[INSTRUCTIONS]
1 > Copy the racial profiling article from "Since the bill" to "for the facts.", but switch "testimony" to "evidence".
2 > In the racial profiling article, what would Sen. Ron Volesky's bill require police officers to do?

Racial profiling bill languishes
PIERRE, S.D. ? The South Dakota Legislative committee on state and tribal relations failed to formally approve a bill that would require the collection of racial data by law enforcement officials.
The committee failed to make a quorum at its final meeting before the January session of the Legislature and therefore could not take action on a bill written by Sen. Ron Volesky that would require police officers to collect data on race when people are stopped in their vehicles. The purpose is to prove that racial profiling exists, is only a perception or is non-existent.
Since the bill was not approved by committee, Volesky, who introduced the bill in the last session, will reintroduce it when the Legislature reconvenes. Rep. Tom Van Norman, D-Eagle Butte, said he would introduce a similar bill in the House again this session.
"We heard a lot of testimony about the collection of data. Some said it would serve no useful purpose, that it would cost too much and we also heard from many who believe the data would be valuable for the facts.

Screenshot grounding data
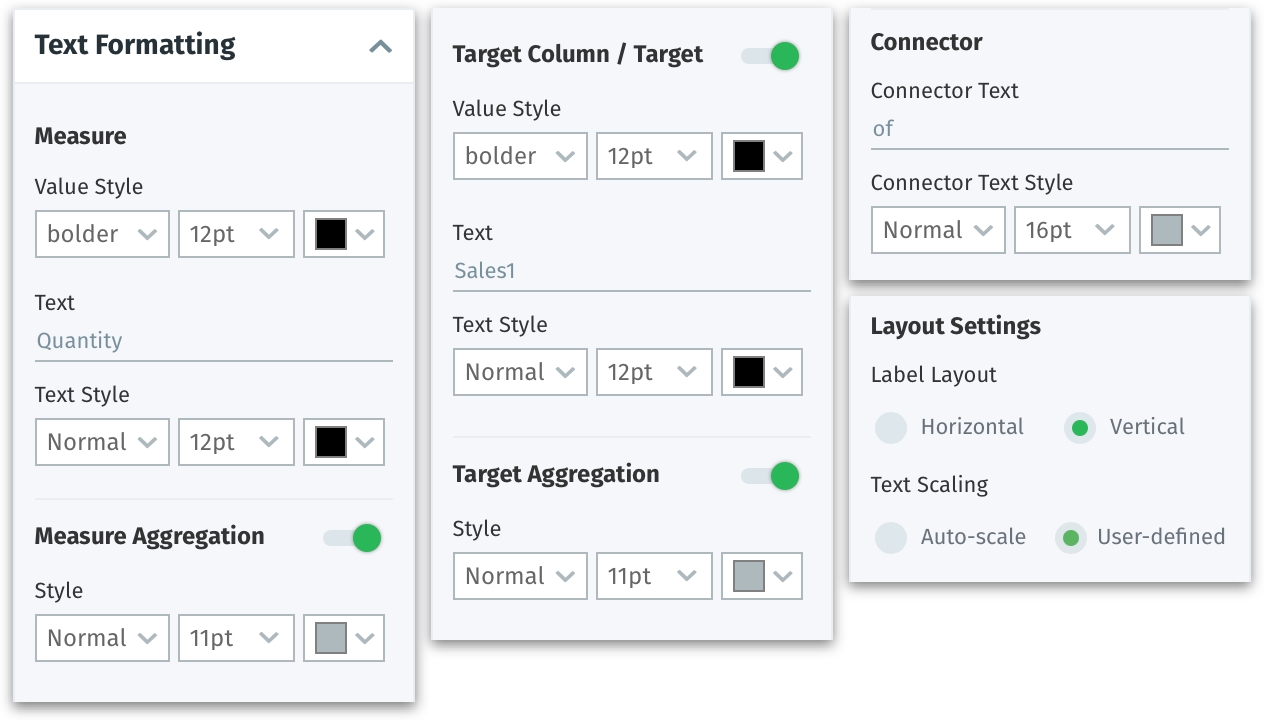Disable the Target Aggregation switch
Image resolution: width=1264 pixels, height=720 pixels.
tap(771, 476)
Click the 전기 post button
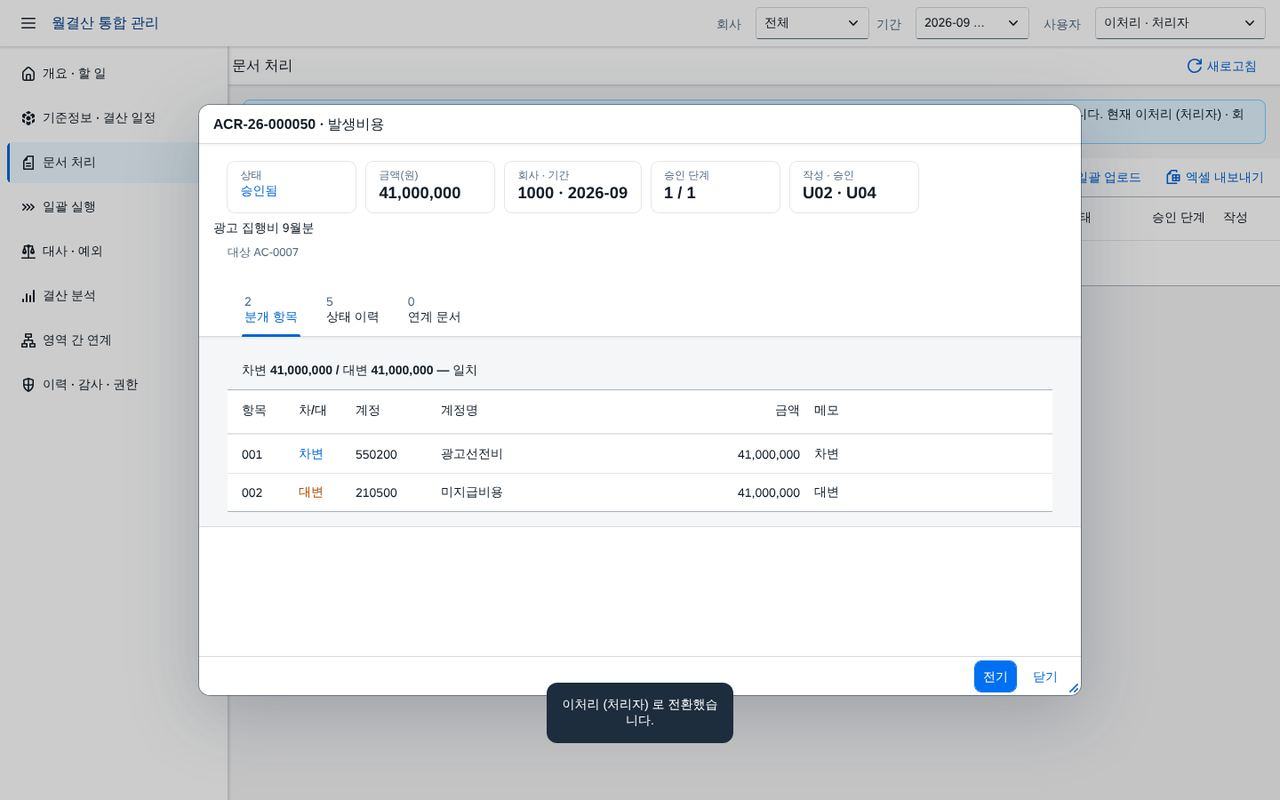Image resolution: width=1280 pixels, height=800 pixels. point(995,677)
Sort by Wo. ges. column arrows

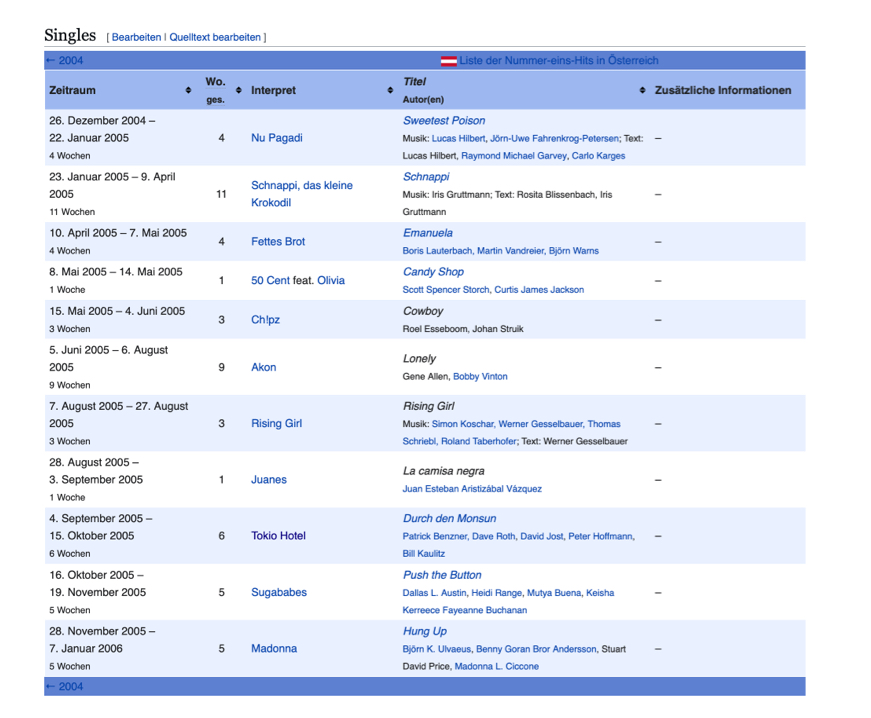238,91
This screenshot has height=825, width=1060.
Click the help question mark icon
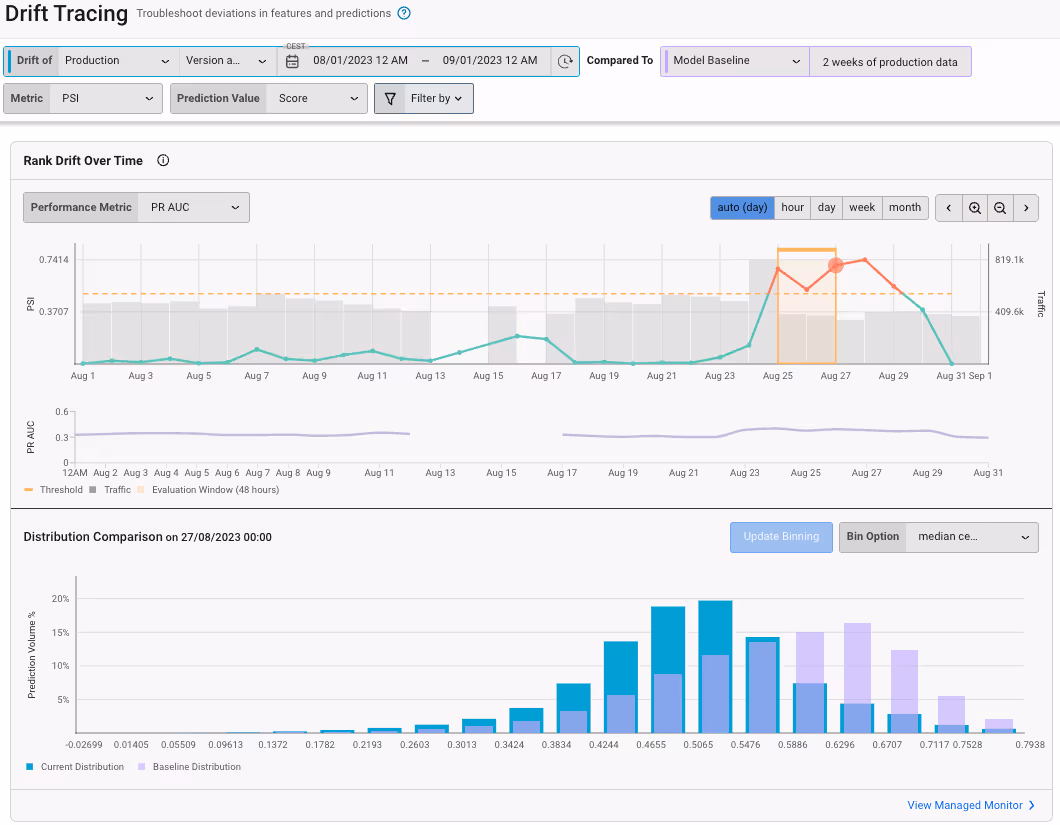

[TASK-BY-TASK ANSWERS]
1 >
Since the bill was not approved by committee, Volesky, who introduced the bill in the last session, will reintroduce it when the Legislature reconvenes. Rep. Tom Van Norman, D-Eagle Butte, said he would introduce a similar bill in the House again this session.
"We heard a lot of evidence about the collection of data. Some said it would serve no useful purpose, that it would cost too much and we also heard from many who believe the data would be valuable for the facts.

2 > Collect data on race when people are stopped in their vehicles.